メインコンテンツまでスキップ

ADR 0008: Capture Coordination via Fencing Tokens (epoch-fenced level projection)

Status

Proposed; Accepted for experimental implementation — 2026-05-31.

This ADR builds on ADR 0006: CloudEdge Event Federation, ADR 0007: Provider Action Execution, and the Selective Address Mobility dataplane. It is experimental.

It supersedes the de-provision mechanism introduced as the "durable de-provision marker" fix (commit 26f2a729, issue #70): that fix made the unassign durable but kept an imperative cancel path (cancel the in-flight de-provision when the address is desired again). That cancel path is non-deterministic — it races reconcile timing against execution — and could not be made flaky-free by patching where it joins state. This ADR replaces it with an epoch-fenced level projection.

Context

A mobile /32 in Selective Address Mobility is a uniqueness-constrained shared resource that must have exactly one capture holder at any instant (the single-owner invariant of any-origin symmetric arbitration). "Holding" the address means owning its physical capture: a provider secondary IP assignment on a cloud NIC (AWS ENI / Azure NIC / OCI VNIC), or proxy-ARP + GARP on-prem.

Capture moves between holders in two ways:

  • Graceful / planned — maintenance drain; the active holder cooperates.
  • Abrupt / fault — the holder's host dies or is partitioned; it cannot cooperate, and a standby must seize the capture.

The de-provision (unassign secondary IP / disable forwarding) is releasing the capture; assign is acquiring it. The bug surfaced as a flaky test (TestServeChainMobilityCancelsPendingDeprovisionWhenDesiredAgain, ~3/30 failures without -race): on re-capture the in-flight de-provision was sometimes not cancelled, leaving an orphaned marker / pending action. Patching the cancel join target did not remove the flakiness, because imperative cancellation of in-flight work is the wrong abstraction for a level-triggered reconciler.

Theory consulted (distributed coordination)

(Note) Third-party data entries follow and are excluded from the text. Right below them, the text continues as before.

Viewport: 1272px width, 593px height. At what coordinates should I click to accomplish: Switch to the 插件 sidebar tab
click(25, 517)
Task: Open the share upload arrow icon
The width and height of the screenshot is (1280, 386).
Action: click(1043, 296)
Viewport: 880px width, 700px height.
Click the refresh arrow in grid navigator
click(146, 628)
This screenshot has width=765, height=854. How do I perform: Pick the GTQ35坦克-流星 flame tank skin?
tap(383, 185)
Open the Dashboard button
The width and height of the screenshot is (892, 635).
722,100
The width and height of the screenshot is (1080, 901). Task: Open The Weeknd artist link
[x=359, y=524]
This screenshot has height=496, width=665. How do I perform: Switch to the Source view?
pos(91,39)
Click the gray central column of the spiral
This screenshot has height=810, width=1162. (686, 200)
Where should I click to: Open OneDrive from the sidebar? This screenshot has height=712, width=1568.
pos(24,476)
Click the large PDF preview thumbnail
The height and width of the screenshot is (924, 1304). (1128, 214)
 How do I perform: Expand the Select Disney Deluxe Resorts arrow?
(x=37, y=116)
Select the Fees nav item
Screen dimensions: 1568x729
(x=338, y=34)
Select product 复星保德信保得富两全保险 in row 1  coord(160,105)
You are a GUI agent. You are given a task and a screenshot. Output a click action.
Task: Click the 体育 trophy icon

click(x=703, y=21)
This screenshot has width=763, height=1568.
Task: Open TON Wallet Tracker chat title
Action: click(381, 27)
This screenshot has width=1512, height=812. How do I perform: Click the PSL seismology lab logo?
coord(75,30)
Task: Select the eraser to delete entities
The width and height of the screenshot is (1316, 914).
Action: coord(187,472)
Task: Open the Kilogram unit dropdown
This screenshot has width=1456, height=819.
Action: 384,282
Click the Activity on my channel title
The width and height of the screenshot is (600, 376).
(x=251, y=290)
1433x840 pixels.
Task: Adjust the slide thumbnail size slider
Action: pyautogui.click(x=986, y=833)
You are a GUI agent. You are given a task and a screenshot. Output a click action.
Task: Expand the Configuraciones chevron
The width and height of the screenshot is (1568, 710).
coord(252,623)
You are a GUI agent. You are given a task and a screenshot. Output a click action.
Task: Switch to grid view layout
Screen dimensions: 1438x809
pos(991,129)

  • Fencing tokens (Kleppmann, How to do distributed locking): a lease/lock with TTL is necessary for liveness (a dead holder's lease expires so a standby can take over) but insufficient for safety — a paused / delayed / revived ("zombie") old holder can still act after its lease expired. "You cannot fix this by checking expiry just before writing." The only fix is a monotonically increasing fencing token that the protected resource checks, rejecting any operation carrying a token lower than the highest it has seen.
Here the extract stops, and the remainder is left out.